NSE Reintroduces Do Not Exercise Instruction; Know How Will It Help Investors
NSE Reintroduces Do Not Exercise Instruction; Know How Will It Help Investors
The National Stock Exchange will reintroduce the ‘Do not exercise’ instruction in stock options from April 28 after discontinuing the practice in October last year. Know how will it impact investors

In a major relief to stock traders, the National Stock Exchange of India (NSE) has reintroduced the ‘Do not Exercise’ facility on expiry day in the stock option contracts, effective April 28, 2022. With the reintroduction of this DNE instruction, a stock market investor can now minimise his/her loss and eliminate the risk of a physical delivery to a certain extent. In October 2019, Sebi mandated the physical settlement of stock derivatives. That is, if your position in any stock option contract is open on the expiry day, you will be required to take/give delivery of stocks when the option is exercised. The contract gets exercised only if it is ITM (In-The-Money) at the time of expiry.

A new circular dated April 11 by NSE Clearing Ltd, a part of NSE, said, “It may be noted that facility to specify ‘Do Not Exercise’ instruction on expiry day will be re-introduced in Stock Option contracts with effect from April 28, 2022.”

What is DNE?

The system, which was introduced in 2017, was a fail-safe for options traders during the time of cash-settlement of options contracts. Manoj Dalmia, Founder and Director- Proficient Equities Limited, said: “It is a fail-safe for options traders during the time of cash-settlement of options contracts. As per notice from SEBI if the spot price of a share closes below the strike price, then the trader holding the Put option of stock will have to either sell his position before expiry or arrange shares from the auction.”

What Happens Currently?

Under the current system, it was mandatory for traders to either square off their existing in-the-money positions before the expiry of the contract or ensure physical delivery. The situation for a put option buyer holding in-the-money contracts at the time of the expiry was especially grim as he would have to buy the shares from the auction and deliver to the put writer.

In 2019, the Securities and Exchange Board of India (Sebi) mandated that all options contracts be physically settled.

DNE was first introduced in 2017 when the Securities Transaction Tax (STT) used to be charged for the entire contract value, unlike today, where it is charged for the option premium value. By using a DNE instruction, clients could tell their brokers not to exercise the option strike price if the STT amount was greater than the premium value of the respective option contract. But it was discontinued in October 2021 as the STT tax law changed.

The removal of DNE in October 2021 created a risk of physical delivery. For instance, if a client did not settle his option contract before expiry, he would need to take or give delivery of the respective stock mandatorily, irrespective of whether or not he had sufficient funds in his account.

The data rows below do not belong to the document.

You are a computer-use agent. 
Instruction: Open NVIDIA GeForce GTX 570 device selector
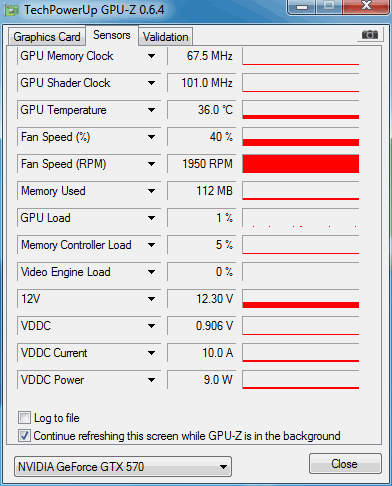click(123, 467)
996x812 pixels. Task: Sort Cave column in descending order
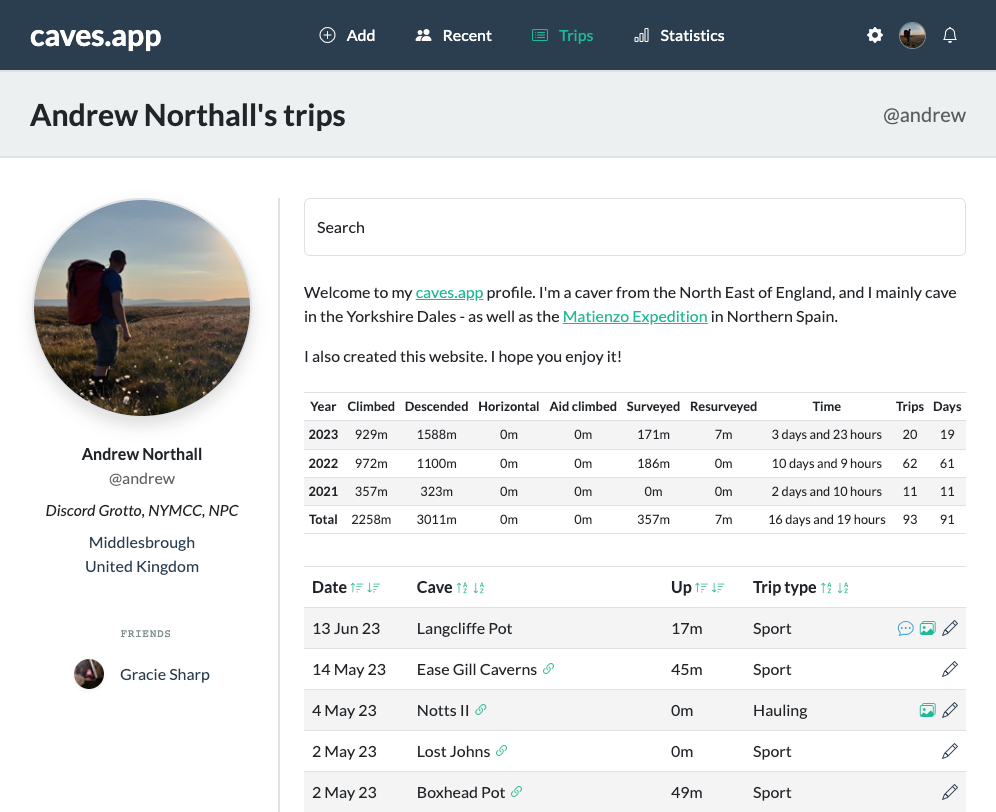click(479, 588)
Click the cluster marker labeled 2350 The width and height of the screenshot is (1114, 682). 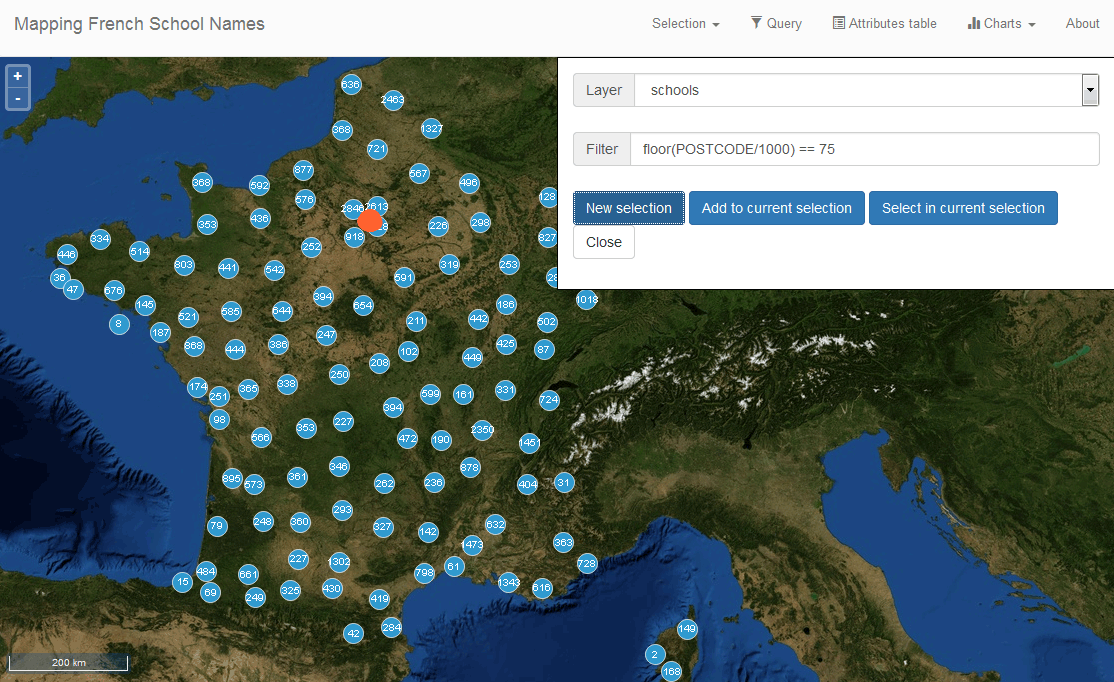482,430
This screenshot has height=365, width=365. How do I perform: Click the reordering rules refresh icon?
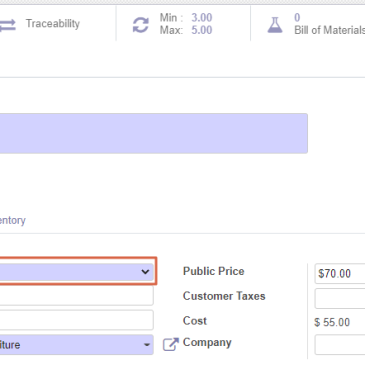pyautogui.click(x=141, y=25)
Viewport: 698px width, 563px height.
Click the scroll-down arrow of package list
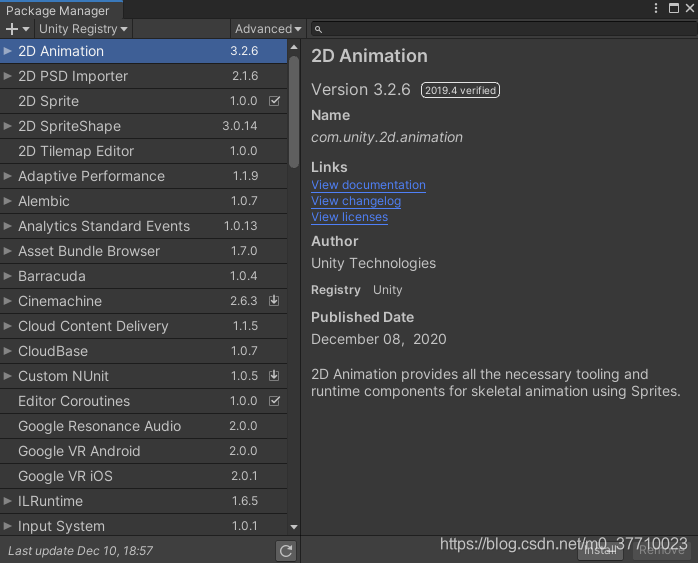pos(294,526)
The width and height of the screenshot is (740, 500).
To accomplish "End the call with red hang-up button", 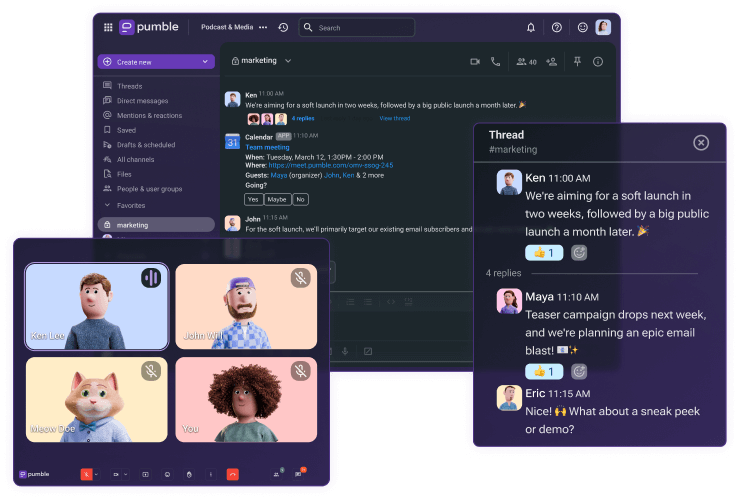I will click(233, 474).
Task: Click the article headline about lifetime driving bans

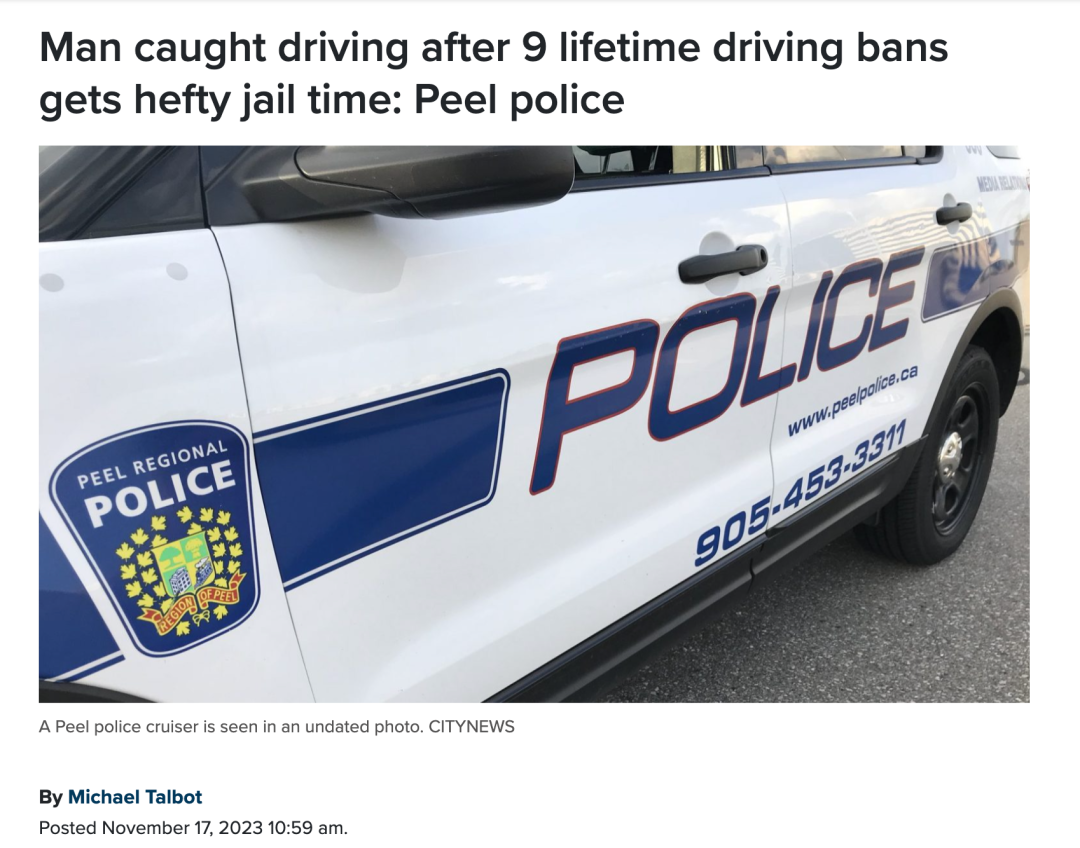Action: [x=493, y=73]
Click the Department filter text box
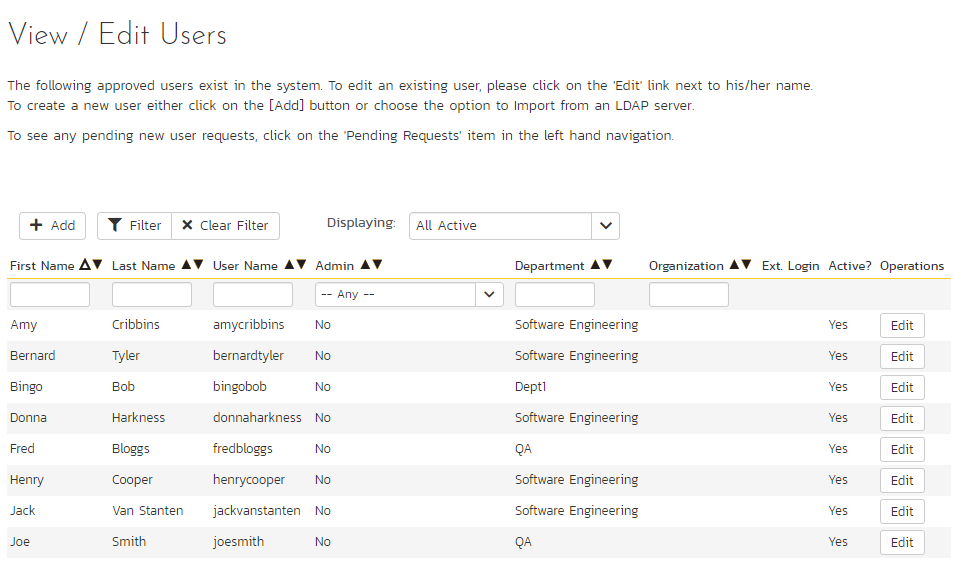Screen dimensions: 955x561 [x=555, y=295]
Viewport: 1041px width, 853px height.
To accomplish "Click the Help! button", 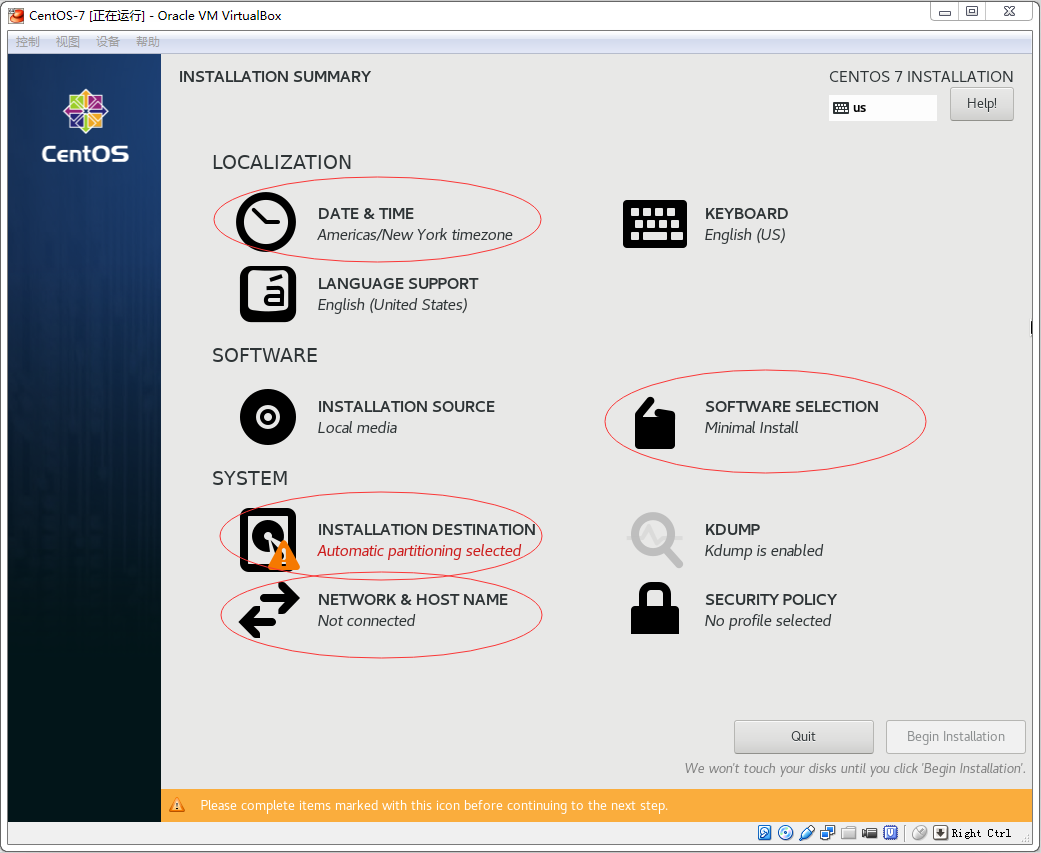I will pos(981,104).
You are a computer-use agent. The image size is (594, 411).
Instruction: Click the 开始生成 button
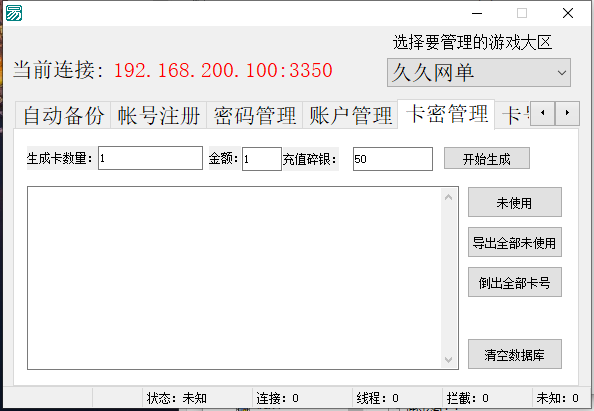point(487,158)
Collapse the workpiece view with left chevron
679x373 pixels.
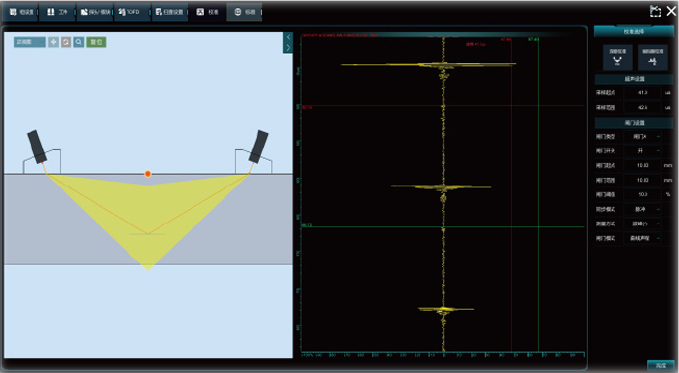(288, 38)
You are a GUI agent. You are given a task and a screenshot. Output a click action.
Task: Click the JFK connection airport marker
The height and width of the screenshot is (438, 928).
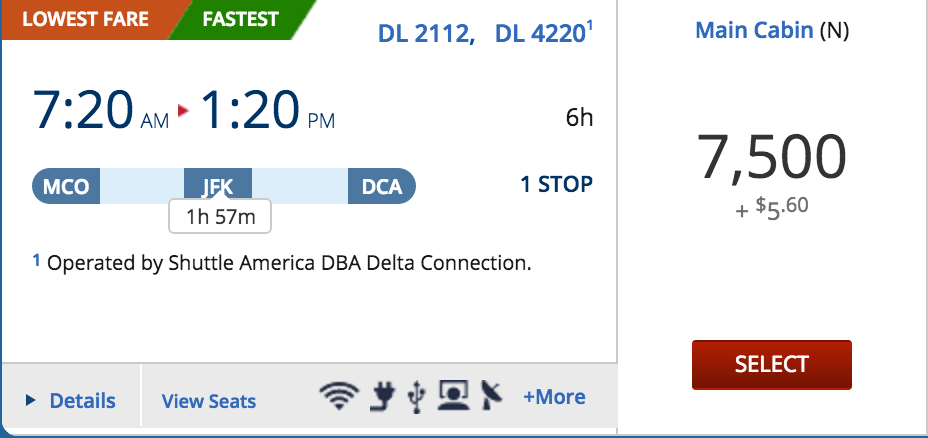(218, 186)
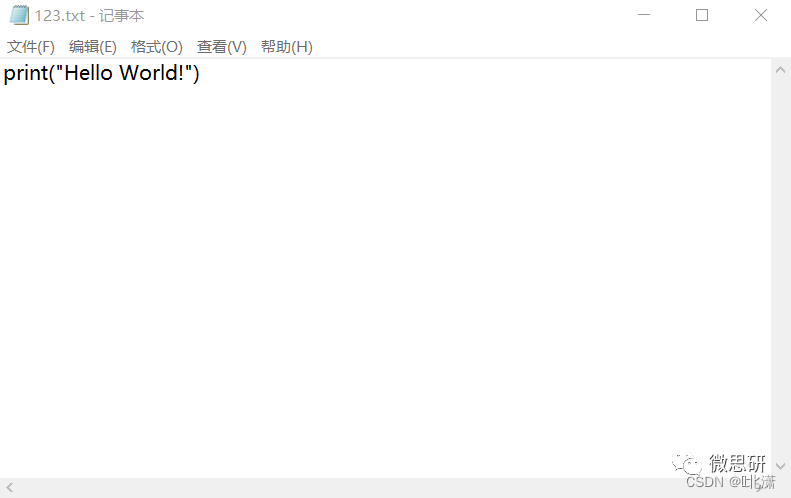Click the 微思研 watermark text
This screenshot has height=498, width=791.
point(737,463)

In January, the risk became real after several traders complained of humungous losses in the out-of-money put options of Hindalco Industries expiring in December, which suddenly became in-the-money on the day of the expiry due to a sudden fall in the share price in the closing hours of the session.

The catastrophic losses suffered by many retail investors who had bought Hindalco’s out-of-money put options was largely a function of lack of awareness of the new rules that were introduced in October 2021.

Earlier this year, market participants such as Zerodha’s Co-founder Nithin Kamath highlighted that the removal of the ‘Do not exercise’ option has created risk of huge losses for traders whose positions in the out-of-money options suddenly became in-the-money at the time of the expiry.

How Will Reintroduction of ‘Do Not Exercise’ Options Help Traders

With the reintroduction of the ‘do not exercise’ options, traders will now be able to give explicit instruction to brokers to not exercise the option and automatically square off their out-of-money positions.